Nitric oxide (NO) has been shown to be involved in many important biological processes. The biochemical pathways of these processes share two common features: the enzymatic synthesis of NO from L-arginine and the formation of an iron-nitrosyl complex in a target (heme) protein to evoke the function of purpose. The odd electron of NO causes the heme-nitrosyl compounds to become paramagnetic and thus detectable by Electron Paramagnetic Resonance (EPR) Spectroscopy. Heme-nitrosyl EPR signals have been observed in tumors from various sources. Such signals were recently observed to be products of the cell-mediated immune response to tumor cells in vivo. In an attempt to determine the origin of these signals, we tested the effects of various NO donors on several heme-containing proteins in vitro. The NO donors tested include NO (g), NO- in the form of Angelas salt, NO+ in the form of NOBF4, and S-nitrosoglutathione (GSNO) which may break down into all three previous NO forms.
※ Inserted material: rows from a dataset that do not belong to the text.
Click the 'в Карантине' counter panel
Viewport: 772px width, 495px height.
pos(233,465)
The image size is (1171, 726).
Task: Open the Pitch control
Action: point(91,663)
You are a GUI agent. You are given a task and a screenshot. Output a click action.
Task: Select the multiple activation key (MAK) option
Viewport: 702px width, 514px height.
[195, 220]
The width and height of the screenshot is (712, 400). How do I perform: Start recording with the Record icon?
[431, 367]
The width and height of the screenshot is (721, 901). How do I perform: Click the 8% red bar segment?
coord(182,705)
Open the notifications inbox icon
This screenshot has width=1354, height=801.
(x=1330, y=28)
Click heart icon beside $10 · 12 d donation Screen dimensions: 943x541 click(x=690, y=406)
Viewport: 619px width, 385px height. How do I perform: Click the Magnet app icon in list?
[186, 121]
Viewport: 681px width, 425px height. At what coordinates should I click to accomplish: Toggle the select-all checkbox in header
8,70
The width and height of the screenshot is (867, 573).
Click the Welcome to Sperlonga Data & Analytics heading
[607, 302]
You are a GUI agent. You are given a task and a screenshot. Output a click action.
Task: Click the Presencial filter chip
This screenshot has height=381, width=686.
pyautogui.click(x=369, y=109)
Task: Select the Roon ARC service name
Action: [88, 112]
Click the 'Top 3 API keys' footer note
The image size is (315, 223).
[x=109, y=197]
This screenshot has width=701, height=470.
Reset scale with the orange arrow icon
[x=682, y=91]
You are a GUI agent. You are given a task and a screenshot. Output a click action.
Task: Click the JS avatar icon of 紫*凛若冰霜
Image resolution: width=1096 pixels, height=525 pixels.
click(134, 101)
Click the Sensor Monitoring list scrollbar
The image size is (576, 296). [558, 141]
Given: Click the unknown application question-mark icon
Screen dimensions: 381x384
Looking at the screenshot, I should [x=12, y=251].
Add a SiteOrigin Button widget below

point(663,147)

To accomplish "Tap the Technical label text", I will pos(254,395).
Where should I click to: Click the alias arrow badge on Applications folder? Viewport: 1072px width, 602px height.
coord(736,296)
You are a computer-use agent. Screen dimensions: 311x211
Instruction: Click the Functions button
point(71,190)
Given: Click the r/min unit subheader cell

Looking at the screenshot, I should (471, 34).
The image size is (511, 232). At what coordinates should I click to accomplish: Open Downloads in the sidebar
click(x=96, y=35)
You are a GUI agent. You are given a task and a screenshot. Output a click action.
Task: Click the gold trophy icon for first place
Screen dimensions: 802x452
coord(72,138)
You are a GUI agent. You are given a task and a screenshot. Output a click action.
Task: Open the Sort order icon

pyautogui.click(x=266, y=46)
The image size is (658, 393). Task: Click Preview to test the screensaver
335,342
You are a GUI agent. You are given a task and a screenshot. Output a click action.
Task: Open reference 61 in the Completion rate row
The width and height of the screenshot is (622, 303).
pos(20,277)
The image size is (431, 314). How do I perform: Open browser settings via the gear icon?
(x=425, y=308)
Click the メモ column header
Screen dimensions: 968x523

Peroxynitrite anion (ONOO) was also tested since it has close relationship to NO chemistry and it is increasingly recognized as a biologically generated reactive species that is derived from NO-. Furthermore, effects of nitrite (N02)and nitrate anions (NO3) were also examined. With the heme-containing enzymes tested, NO- inhibited most of them except for myeloperoxidase which is considered to be different in its heme structure from the other enzymes. ONOO- was observed to strongly inhibit all the enzymes which implies that it does play an important role in heme-NO reactions. On the other hand, NO-, NO+, and GSNO had little or no effects on both enzymatic activities and the optical spectra of the enzymes. We expect to determine the NO binding patterns once the EPR spectra are available.